**Problem description**. Whichever lines of the entries hold the word "each" should be identified and copied.

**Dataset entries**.
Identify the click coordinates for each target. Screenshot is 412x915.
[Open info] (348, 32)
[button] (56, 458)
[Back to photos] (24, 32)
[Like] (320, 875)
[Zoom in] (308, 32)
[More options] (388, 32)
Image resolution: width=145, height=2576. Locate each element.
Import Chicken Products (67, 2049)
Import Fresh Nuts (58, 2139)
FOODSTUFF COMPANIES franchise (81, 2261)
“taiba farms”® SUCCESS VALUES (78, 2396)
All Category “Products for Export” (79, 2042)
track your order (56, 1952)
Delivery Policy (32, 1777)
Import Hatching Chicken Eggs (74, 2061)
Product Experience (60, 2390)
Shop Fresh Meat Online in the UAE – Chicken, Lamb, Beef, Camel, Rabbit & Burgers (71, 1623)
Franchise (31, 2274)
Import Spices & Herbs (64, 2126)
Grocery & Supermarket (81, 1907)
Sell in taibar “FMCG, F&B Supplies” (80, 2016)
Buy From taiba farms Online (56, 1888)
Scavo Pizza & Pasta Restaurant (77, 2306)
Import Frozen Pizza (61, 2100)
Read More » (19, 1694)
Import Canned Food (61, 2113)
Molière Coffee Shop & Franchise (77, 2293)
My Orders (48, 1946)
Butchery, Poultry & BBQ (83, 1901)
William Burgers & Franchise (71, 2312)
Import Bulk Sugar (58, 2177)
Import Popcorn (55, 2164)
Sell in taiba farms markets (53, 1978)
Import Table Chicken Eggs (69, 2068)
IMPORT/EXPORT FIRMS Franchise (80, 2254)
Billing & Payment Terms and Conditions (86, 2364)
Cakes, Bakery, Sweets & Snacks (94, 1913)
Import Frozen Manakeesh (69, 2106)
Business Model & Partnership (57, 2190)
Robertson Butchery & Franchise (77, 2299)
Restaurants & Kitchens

**Task result**.
Identify the click coordinates for each target. Screenshot is 412x915.
Image resolution: width=145, height=2576. Locate each element.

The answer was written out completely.